→ **GOAL OF THE EXERCISE**:
Copy the records verbatim, starting at the line with "Given: Click the blue help question mark icon" and ending with the line with "click(x=43, y=396)", including both of those lines.

→ **GIVEN RECORDS**:
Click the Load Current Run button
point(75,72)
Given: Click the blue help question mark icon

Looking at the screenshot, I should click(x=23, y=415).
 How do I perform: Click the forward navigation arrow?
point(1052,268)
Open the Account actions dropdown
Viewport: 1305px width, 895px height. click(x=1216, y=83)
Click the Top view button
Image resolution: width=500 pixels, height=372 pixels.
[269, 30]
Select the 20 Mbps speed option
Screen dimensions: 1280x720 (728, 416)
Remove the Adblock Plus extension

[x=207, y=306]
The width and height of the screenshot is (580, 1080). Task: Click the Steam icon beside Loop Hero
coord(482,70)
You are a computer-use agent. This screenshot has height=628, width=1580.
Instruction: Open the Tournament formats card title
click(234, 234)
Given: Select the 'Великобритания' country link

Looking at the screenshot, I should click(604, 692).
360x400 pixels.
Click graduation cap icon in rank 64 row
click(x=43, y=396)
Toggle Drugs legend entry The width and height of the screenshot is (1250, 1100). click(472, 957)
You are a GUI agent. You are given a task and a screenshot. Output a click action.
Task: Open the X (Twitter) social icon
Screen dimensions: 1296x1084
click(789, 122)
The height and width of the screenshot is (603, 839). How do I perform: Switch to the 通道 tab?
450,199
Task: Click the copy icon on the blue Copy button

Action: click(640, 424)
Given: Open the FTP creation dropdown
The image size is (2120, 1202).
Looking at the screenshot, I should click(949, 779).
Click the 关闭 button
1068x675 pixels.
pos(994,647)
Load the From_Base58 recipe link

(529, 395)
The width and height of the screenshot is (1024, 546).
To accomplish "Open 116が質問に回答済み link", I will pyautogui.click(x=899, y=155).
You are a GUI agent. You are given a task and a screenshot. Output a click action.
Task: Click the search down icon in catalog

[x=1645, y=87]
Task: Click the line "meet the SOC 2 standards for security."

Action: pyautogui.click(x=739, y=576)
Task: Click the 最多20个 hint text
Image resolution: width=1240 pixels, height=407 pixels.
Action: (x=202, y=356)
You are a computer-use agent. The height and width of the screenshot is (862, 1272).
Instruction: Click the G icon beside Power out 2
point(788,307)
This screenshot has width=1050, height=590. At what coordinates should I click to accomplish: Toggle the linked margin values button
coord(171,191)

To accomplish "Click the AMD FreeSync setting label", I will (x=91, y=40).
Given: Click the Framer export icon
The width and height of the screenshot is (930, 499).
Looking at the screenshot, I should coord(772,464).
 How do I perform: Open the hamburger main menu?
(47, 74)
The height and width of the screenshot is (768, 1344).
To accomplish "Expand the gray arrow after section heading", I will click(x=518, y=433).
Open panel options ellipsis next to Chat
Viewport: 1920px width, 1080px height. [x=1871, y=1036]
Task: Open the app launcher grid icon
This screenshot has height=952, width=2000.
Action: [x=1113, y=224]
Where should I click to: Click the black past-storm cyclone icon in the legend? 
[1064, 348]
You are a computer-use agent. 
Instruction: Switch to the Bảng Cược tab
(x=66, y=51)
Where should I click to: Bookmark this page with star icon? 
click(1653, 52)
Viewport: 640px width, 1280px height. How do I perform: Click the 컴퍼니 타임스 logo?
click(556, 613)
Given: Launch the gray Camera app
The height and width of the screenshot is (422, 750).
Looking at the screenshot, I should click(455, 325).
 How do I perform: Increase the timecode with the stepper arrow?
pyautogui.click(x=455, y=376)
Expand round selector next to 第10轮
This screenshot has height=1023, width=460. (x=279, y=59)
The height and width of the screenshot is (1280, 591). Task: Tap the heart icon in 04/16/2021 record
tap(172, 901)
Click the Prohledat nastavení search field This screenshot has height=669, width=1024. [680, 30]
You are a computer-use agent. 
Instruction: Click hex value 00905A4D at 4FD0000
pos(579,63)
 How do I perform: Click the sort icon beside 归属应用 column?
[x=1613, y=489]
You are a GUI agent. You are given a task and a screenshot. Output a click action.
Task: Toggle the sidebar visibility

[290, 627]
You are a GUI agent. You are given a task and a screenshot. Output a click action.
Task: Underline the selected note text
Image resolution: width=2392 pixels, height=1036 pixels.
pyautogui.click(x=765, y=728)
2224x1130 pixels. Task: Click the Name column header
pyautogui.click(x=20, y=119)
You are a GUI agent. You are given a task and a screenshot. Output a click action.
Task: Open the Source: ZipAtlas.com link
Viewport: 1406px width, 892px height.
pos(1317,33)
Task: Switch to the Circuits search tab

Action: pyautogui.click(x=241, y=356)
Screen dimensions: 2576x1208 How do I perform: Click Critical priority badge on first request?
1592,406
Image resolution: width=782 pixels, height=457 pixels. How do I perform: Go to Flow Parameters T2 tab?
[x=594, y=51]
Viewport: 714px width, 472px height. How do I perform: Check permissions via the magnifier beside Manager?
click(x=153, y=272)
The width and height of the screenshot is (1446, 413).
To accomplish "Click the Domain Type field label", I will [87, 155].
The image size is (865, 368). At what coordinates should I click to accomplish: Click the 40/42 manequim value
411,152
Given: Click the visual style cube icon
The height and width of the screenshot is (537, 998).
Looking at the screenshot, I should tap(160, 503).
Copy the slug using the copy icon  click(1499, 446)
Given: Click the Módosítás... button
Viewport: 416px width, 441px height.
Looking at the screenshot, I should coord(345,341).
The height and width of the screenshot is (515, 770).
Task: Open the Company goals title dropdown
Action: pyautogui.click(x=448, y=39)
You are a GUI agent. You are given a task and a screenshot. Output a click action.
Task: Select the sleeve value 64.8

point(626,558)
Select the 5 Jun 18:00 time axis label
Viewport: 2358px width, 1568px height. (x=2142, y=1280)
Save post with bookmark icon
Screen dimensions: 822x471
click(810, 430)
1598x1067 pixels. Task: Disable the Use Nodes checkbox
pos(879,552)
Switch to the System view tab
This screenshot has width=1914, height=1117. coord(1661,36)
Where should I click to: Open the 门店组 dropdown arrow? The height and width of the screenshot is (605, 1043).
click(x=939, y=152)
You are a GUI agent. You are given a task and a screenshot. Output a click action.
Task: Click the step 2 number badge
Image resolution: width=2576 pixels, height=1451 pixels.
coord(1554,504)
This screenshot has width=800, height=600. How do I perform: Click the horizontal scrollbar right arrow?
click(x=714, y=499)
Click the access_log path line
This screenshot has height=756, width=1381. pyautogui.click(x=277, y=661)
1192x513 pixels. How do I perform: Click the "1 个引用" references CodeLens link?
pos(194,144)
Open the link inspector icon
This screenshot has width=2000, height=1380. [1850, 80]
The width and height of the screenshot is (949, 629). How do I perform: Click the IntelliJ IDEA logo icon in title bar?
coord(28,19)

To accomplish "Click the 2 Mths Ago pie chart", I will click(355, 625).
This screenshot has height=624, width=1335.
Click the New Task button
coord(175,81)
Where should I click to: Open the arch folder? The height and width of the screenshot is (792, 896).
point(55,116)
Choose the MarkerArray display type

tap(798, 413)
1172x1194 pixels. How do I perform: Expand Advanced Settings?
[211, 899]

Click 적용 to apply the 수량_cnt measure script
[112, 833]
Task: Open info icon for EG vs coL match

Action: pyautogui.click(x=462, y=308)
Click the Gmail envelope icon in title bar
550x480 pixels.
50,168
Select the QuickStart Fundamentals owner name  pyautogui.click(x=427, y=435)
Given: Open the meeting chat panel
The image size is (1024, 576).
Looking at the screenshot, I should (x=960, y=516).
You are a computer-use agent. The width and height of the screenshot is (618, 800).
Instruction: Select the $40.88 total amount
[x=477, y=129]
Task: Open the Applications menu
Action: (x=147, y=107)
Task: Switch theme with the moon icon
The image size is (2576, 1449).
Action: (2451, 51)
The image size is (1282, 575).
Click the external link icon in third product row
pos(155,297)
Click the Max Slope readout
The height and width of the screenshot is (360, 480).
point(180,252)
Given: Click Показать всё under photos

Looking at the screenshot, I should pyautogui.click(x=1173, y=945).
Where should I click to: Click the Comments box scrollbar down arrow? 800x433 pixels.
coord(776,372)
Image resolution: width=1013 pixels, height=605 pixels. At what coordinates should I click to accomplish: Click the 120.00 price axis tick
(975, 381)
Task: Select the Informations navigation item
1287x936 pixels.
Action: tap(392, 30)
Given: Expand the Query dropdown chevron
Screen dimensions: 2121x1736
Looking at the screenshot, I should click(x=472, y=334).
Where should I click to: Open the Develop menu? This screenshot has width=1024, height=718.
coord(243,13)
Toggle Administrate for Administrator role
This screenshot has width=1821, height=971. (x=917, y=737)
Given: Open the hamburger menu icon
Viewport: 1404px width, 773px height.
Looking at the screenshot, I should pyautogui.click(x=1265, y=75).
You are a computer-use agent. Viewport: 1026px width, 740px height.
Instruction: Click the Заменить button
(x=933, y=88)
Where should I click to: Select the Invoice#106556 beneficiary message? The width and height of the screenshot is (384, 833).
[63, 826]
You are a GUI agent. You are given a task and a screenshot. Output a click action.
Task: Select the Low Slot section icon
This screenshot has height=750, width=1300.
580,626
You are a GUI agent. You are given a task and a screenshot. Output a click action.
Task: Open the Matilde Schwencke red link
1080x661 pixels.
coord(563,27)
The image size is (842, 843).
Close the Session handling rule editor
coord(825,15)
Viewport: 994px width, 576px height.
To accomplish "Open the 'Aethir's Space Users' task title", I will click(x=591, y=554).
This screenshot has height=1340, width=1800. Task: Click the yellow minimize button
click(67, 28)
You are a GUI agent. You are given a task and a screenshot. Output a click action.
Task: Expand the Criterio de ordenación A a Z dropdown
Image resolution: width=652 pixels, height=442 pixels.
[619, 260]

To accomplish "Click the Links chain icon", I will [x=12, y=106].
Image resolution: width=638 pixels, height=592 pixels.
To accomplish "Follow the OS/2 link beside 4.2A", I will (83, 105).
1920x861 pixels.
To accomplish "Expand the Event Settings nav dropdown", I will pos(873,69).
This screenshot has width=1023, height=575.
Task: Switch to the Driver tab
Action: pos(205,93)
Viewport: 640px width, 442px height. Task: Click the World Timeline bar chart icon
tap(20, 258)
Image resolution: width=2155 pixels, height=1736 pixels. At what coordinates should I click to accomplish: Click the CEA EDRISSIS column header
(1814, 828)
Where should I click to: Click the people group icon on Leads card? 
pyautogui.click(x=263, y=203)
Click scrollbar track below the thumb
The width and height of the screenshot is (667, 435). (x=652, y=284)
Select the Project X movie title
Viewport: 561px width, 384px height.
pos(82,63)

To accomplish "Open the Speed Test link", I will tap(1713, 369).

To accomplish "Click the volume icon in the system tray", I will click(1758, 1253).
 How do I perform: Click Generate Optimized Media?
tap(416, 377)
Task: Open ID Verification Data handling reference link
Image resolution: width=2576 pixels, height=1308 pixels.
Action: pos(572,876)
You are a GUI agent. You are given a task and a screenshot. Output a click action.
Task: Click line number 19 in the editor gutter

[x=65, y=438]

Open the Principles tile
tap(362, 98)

→ **WRITTEN ANSWER**:
Given: Click the blue help question mark icon

Looking at the screenshot, I should click(x=23, y=415).
 How do I perform: Click the forward navigation arrow?
point(1052,268)
Open the Account actions dropdown
Viewport: 1305px width, 895px height. click(x=1216, y=83)
Click the Top view button
Image resolution: width=500 pixels, height=372 pixels.
[269, 30]
Select the 20 Mbps speed option
Screen dimensions: 1280x720 (728, 416)
Remove the Adblock Plus extension

[x=207, y=306]
The width and height of the screenshot is (580, 1080). Task: Click the Steam icon beside Loop Hero
coord(482,70)
You are a computer-use agent. This screenshot has height=628, width=1580.
Instruction: Open the Tournament formats card title
click(234, 234)
Given: Select the 'Великобритания' country link

Looking at the screenshot, I should click(604, 692).
360x400 pixels.
Click graduation cap icon in rank 64 row
click(x=43, y=396)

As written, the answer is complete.